» Sección del documento:
Un nuevo campo de batalla
Sema D’Acosta
El cuerpo desnudo de una mujer puede resultar problemático al exhibirse en público. Cuando se convierte en soporte de un mensaje, su sensualidad se anula y prevalece el reclamo. Si la actitud además es contestataria, cunde el desconcierto. «Si quieres verme las tetas vas a tener que leer mi eslogan» sintetiza durante una entrevista Lara Alcázar, líder de Femen en España e iniciadora del movimiento en nuestro país. Desde siempre, la desnudez en el arte ha sido vista con naturalidad. Sobre todo, claro, la desnudez de las mujeres. Han sido modelos y musas durante siglos. Su posición estaba determinada por la mirada masculina, que logra amoldar a su medida un estereotipo pasivo de feminidad que oscila de la insinuación al decoro, según el contexto. Nuestro imaginario artístico, que forja un canon de belleza a partir de la Grecia Clásica, exalta la perfección física y la proporción del cuerpo. Ese patrón asumido es por supuesto un ideal creado, pero ha calado como una verdad categórica. La figura femenina nunca había sido un lugar de conflicto hasta hace pocas décadas. Más bien, representaban la sublimación de las formas que soñaban los varones. Al convertir ese espacio de deseo en un campo de batalla, se crea una interesante intersección entre la reivindicación y la carnalidad, un cruce de contradicciones que ayuda a evidenciar una desigualdad histórica y pone el foco en aquello que gusta mirar a los hombres… pero de manera distinta a lo que ellos esperan.
Desde la pintura, el proyecto ‘Más allá del cuerpo’ de María Carbonell (Murcia, 1980) plantea una reflexión abierta sobre el activismo de las mujeres que usan su propia desnudez como forma de protesta. Ya sea como performance o como manifestación pública, en los últimos años diferentes grupos feministas han entendido que ese era el lugar adecuado para reclamar visibilidad en los medios de comunicación y las redes sociales. No basta con indignarse o salir a la calle, hay que quitarse la ropa para de verdad llamar la atención y tener eco. Es tan sencillo como primario. Baste un ejemplo reciente: para protestar por la violencia en su país la cantante Mon Laferte muestra sus pechos en los Grammy Latinos 2019 y su imagen se convierte en trending topic e inunda los periódicos internacionales durante días. “En Chile torturan, matan y violan” escribió en su torso. Y sobre su cuello, un pañuelo verde a favor de la legalización del aborto. Hay que ser muy valiente para arriesgar de este modo sobre una alfombra roja de ese calado, con cámaras a diestro y siniestro, dejando en evidencia a un gobierno… y ante la mismísima industria musical de la que depende su trabajo. Ése era precisamente el sentido de su gesto, dar difusión internacional a una situación de injusticia, dar voz a los que no pueden hacerlo. Una foto directa, franca, complicada de evitar para la sociedad global en la que estamos inmersos. En la era de Instagram, pocas veces un retrato de alguien conocido había resultado tan subversivo desde la incomodidad. El cuerpo es sin duda un terreno político que puede servir para delatar las opresiones del sistema.

» Conjunto de tareas:
• 1. Enumera las personas que se mencionan por su nombre en los dos párrafos del artículo sobre la desnudez femenina como protesta, sin contar la firma.
• 2. Resume en menos palabras el párrafo del artículo sobre la desnudez femenina como protesta que empieza con «Desde la pintura, el proyecto», conservando sus datos principales.
• 3. Retoma el artículo sobre la desnudez femenina como protesta y continúalo a partir de su última oración.

» Filas de datos:
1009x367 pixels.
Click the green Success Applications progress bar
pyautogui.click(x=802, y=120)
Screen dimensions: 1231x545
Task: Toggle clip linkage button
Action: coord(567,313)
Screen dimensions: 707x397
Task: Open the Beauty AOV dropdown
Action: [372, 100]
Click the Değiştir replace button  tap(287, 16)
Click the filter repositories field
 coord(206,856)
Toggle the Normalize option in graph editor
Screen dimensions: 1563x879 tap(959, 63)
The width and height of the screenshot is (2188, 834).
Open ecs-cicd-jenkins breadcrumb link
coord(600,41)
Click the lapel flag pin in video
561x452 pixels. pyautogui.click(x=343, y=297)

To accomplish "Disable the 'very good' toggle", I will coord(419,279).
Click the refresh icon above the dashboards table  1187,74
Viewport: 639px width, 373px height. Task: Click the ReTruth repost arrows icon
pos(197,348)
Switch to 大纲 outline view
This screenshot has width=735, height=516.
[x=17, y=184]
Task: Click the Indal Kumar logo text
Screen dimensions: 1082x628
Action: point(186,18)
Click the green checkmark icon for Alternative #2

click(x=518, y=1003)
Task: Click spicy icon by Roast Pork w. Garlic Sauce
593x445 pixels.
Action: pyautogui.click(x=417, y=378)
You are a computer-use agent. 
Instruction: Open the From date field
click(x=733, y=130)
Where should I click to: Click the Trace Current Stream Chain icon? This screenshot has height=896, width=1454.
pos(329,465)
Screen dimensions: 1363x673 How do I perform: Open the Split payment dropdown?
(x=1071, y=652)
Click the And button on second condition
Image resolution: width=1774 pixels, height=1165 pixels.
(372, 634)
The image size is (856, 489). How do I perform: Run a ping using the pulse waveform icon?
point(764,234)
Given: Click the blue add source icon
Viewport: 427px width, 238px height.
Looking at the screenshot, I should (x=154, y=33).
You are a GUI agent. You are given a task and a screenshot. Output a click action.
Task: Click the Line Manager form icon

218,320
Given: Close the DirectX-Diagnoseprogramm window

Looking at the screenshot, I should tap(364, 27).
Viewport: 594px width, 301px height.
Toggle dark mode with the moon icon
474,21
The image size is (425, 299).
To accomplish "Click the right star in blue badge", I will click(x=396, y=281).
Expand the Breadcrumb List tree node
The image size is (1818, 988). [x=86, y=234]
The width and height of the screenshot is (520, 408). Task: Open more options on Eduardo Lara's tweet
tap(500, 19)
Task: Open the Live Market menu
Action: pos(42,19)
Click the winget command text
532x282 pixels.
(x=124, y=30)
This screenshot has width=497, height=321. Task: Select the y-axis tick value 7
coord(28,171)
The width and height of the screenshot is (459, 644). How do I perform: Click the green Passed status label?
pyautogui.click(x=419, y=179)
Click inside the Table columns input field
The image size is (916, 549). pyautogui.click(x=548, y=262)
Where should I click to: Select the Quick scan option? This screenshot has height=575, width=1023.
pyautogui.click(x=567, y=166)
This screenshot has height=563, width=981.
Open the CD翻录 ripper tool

» Respuestas dadas:
• 1.
Lara Alcázar
María Carbonell
Mon Laferte

• 2. El proyecto pictórico «Más allá del cuerpo», de María Carbonell (Murcia, 1980), reflexiona sobre las mujeres que usan su desnudez como protesta. En los últimos años, varios grupos feministas han recurrido a ella, en performances o manifestaciones, para lograr visibilidad en los medios y las redes. Un ejemplo es la cantante Mon Laferte. En los Grammy Latinos 2019 mostró los pechos con la frase «En Chile torturan, matan y violan» escrita en el torso y un pañuelo verde a favor de la legalización del aborto. Su imagen fue trending topic y ocupó la prensa internacional durante días. Con ese gesto arriesgado ante el gobierno y la industria musical, buscaba difundir una injusticia y dar voz a quienes no la tienen. El cuerpo es, así, un terreno político capaz de denunciar las opresiones del sistema.

• 3.
Ahora, un símbolo poderoso de independencia y libertad es el cuerpo de una mujer. Una trinchera donde ser una misma, donde poder reclamar y decidir. Aunque esto sea obvio para mucha gente, no es fácil comprender el profundo significado de esta conquista. En el imaginario colectivo del patriarcado tradicional del que provenimos, la mujer estaba por detrás, su papel era de sumisión a los hijos y las tareas del hogar. También en España. Recordemos que hasta hace pocas décadas, durante el régimen franquista, una mujer pasaba de su padre a su marido y no podía ni abrir una cuenta en el banco ella sola. Su autonomía laboral y jurídica era incompatible con su destino biológico. Indefectiblemente, su marco de acción estaba condicionado por los dominios del hombre que debía tutelarla. Y ese peso del entorno, cala y perdura. De hecho, ha sido una consideración general aceptada por la publicidad, la televisión o el cine durante el siglo XX. Cuentan los policías que atienden casos relacionados con la violencia de género, que cuando se entrevista a los maltratadores en comisaría y lloran arrepentidos tras haber matado a su pareja, muchos de ellos añaden al final -como una letanía atenuante que confunde enajenación con homicidio-, que la culpa fue del amor. Mientras enjugan su desconsuelo aferrados al sentimiento como si la vida fuese una copla de Quintero, León y Quiroga, arremeten contra el querer por haberles cegado, por haberles llevado a tal estado de pasión ilimitada que la turbación les ha podido y no sabían lo que hacían. La excusa, tan ruin como ególatra, no sólo es miserable, sino que además evidencia un estado social más común de lo que parece: la cosificación de la mujer como si fuese una posesión personal sobre la que decidir, un lote a capricho sobre el que disponer por encima incluso de la opinión o el sentimiento de ella. Ya lo dice la famosa canción de Armando Manzanero: Mía / aunque con otro contemples la noche / y de alegría, hagas un derroche. / Nunca lo olvides, sigues siendo mía, un bolero bastante conocido en Latinoamérica y sobre todo en México.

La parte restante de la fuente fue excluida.